I think this does more bad than good in my case. Youre saying that the egg loader does an automatic sorting. This means that with my current code no one will be able to use a generated character with a loaded egg animation and vise versa and would leave people who want to achieve a similar task wondering what they did wrong.
I think I understand why you put the resorting in the egg loader though.
I could try to store the data needed for making the characterJoints/XfmTables in a list and create the actual joints/tables later based on their names? But it would be really nice to have a .sortDescendants() though
There are many, many class methods within Panda objects. Many of them are not intended for the application programmer’s use, so we don’t bother to expose them to Python–doing so would only lead to confusion. Originally, it was not intended that an application programmer would even be able to construct AnimBundles directly; the intended design was that the application programmer should always go through the egg loader. At some point, we relaxed that design, and exposed a few more methods, but we overlooked sortDescendants(). I am correcting that oversight now, but you’ll have to build your own Panda (or rely on the buildbot release) to pick up the fix yourself.
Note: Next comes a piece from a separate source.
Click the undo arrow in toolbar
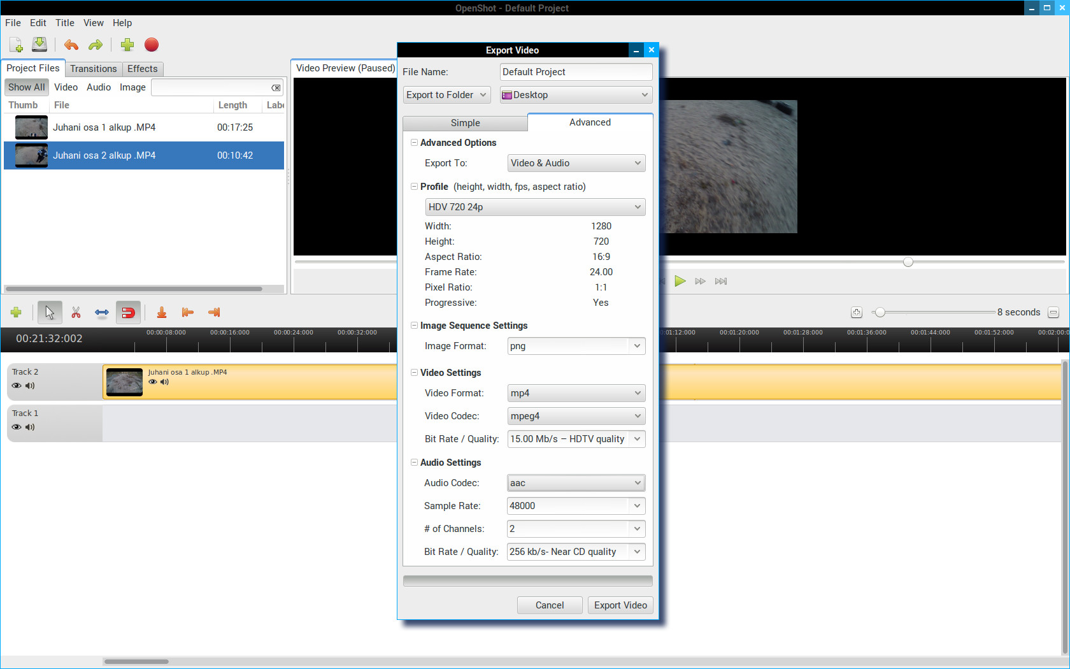Screen dimensions: 1070x669 tap(71, 45)
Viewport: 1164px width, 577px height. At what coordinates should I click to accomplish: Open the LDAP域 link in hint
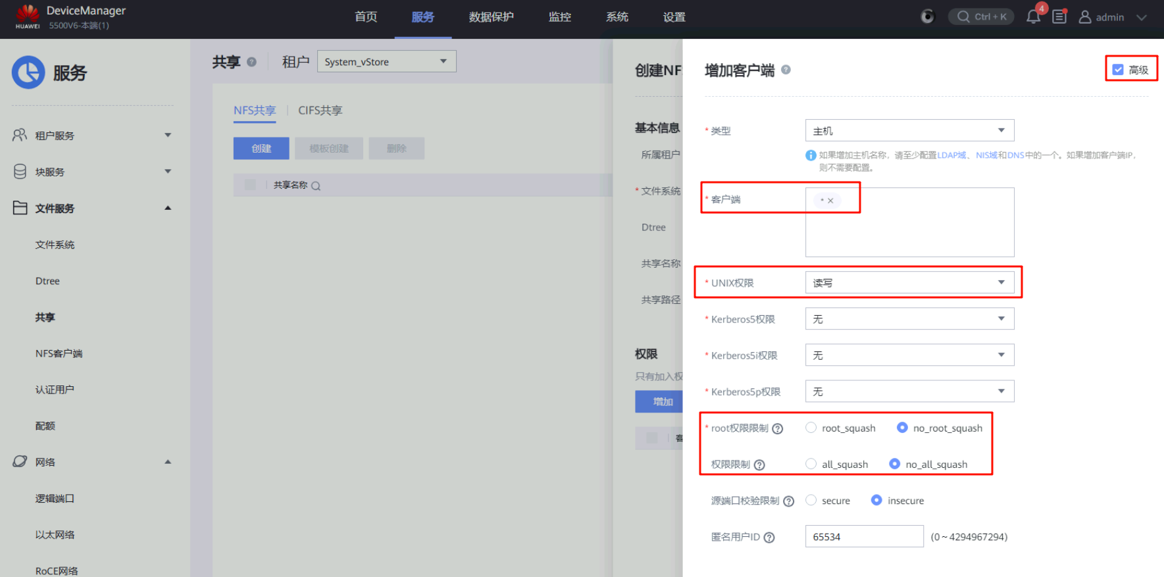pos(951,155)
It should be really easy to do this in Python. This is the sort of thing that Python is naturally good at.
I don’t think i completely agree with you on the matter of not exposing some methods to Python though. I do agree that most users do not need that much control and they might just get confused, but if they are writing code, they should understand the risks. I don’t think C++ users are always smarter than Python users, so I don’t think the same methods would never confuse C++ users.
And you see that you can’t really know exactly which methods wouldn’t be used in practice.
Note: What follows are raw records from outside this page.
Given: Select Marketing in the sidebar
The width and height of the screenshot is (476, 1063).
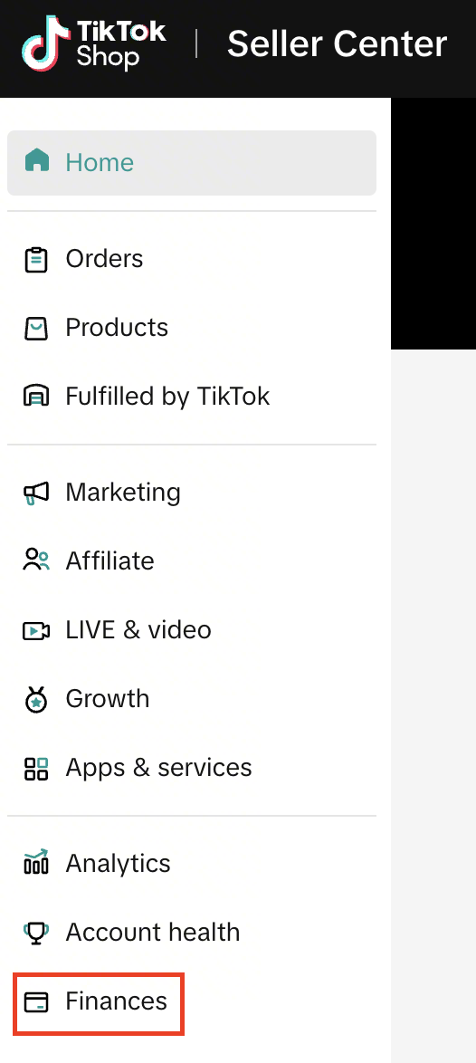Looking at the screenshot, I should [x=192, y=493].
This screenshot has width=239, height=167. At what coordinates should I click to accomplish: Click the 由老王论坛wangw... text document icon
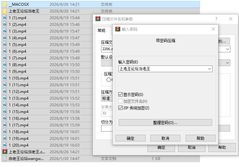(5, 158)
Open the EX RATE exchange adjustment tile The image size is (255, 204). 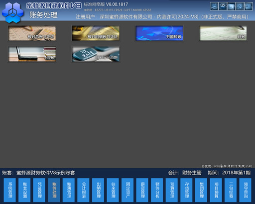click(x=96, y=54)
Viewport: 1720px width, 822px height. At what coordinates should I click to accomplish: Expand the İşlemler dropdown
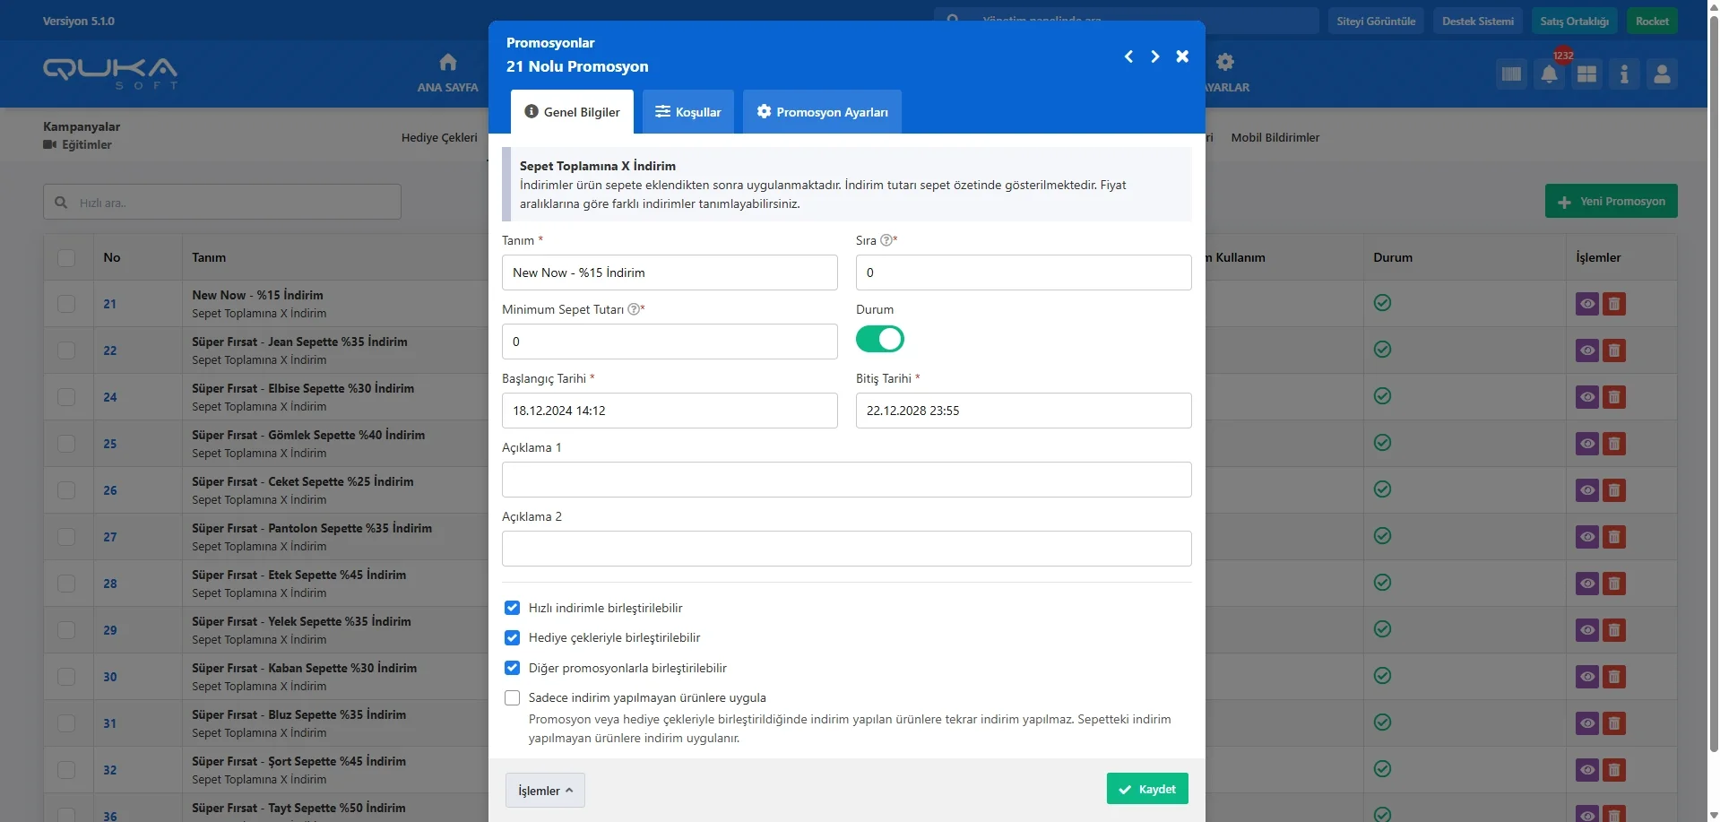pos(545,790)
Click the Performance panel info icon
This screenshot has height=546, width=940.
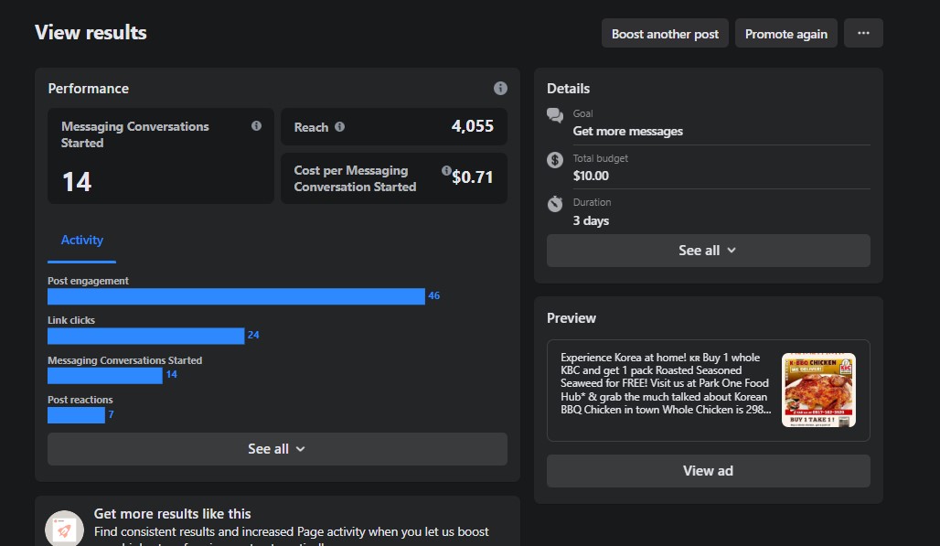pos(500,89)
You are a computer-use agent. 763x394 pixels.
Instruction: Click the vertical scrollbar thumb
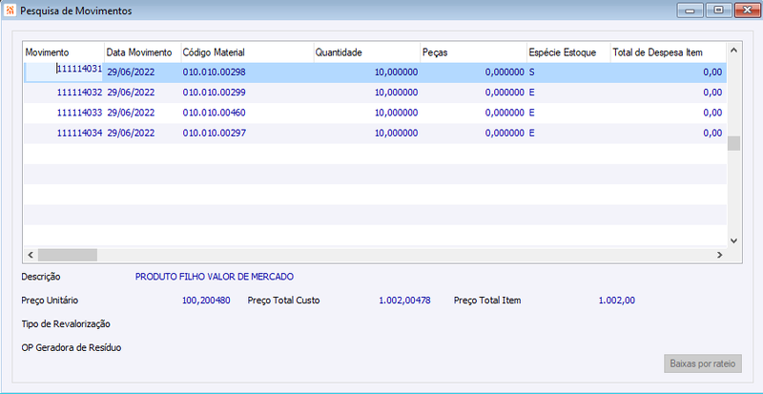(734, 144)
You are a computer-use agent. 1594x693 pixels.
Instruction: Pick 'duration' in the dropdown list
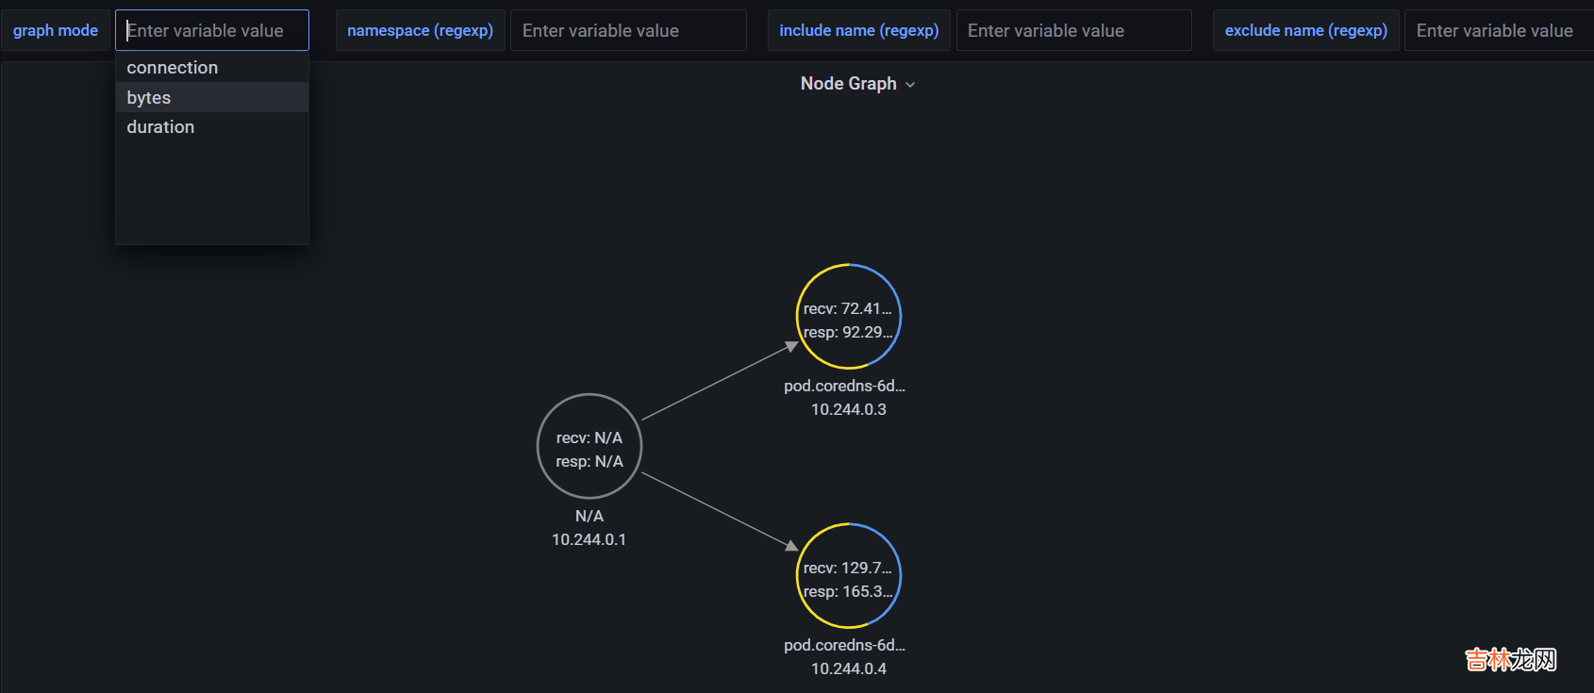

I don’t think you are going to change the whole design because of this post. I’m just interested in knowing why you should restrict users of one language just because its a slower and simpler one. The features list said "Automatically-generated wrappers expose full functionality of the engine. ". I know you are doing this for us, but…
No, it’s not that we’re restricting interfaces from the “simpler and slower” language. The entire public interface to Panda really is available to Python and C++ programmers equally. (Actually, it’s the C++ programmers who suffer here, if anyone, because some of Panda’s public interface is written in Python and therefore not available to C++.)
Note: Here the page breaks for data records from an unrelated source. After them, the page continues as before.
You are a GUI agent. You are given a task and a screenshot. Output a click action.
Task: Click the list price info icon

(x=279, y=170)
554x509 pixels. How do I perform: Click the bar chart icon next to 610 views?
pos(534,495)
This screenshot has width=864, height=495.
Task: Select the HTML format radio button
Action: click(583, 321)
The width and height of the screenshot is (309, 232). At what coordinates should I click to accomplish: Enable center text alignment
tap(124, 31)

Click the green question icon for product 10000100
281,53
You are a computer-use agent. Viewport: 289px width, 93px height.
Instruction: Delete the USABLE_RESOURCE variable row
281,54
We’re just omitting the private interface from Python. Methods that are only meant to be called internally are, of course, not part of the public interface, and not exposed to Python. (They’re not supposed to be available to C++ users, either, but sometimes due to pragmatic design decisions, they are visible anyway. That’s a different discussion.)
Anyway, this deliberate hiding of internal methods is one of the design features of object-oriented programming; it is called “information hiding” and is generally considered a good idea.
There is room for some debate as to which methods are intended to be part of the public interface and which methods are only meant to be called internally. That is what happened in this case: we changed our minds at some point, and declared certain methods “public” instead of private. We simply overlooked one of the useful methods.
Right, this is one of those methods that had to be declared public due to pragmatism, not because it was intended to be provided to C++ programmers. So it happens to be callable by accident, not by design.
Unrelated,
How does the buildbot work?
There seems to be two new builds for Linux distros since May 1st, but the are no Windows versions and the previous Windows version was generated just a day before the final one. Are the builds generated manually or is there an issue with the buildbot?
The format I’m importing has points which are used as camera targets. Those “points” also animate like bones. Should I create bones from them and set the bones as camera targets in-game, or can you have non-bone xfm tables or the like?
Yes, you should use joints for this. As I just said, the purpose of a joint is to play back the data in an xfm table. There is no other object in Panda that has this function.
I’m not sure what your question is directed at. Is there some additional functionality that you are hoping to find in some class other than a joint? Is there any reason to avoid using joints?
If you didn’t want to use joints for some reason, you could do the same thing with lots of other mechanisms, but they wouldn’t involve creating an AnimChannelMatrixXfmTable.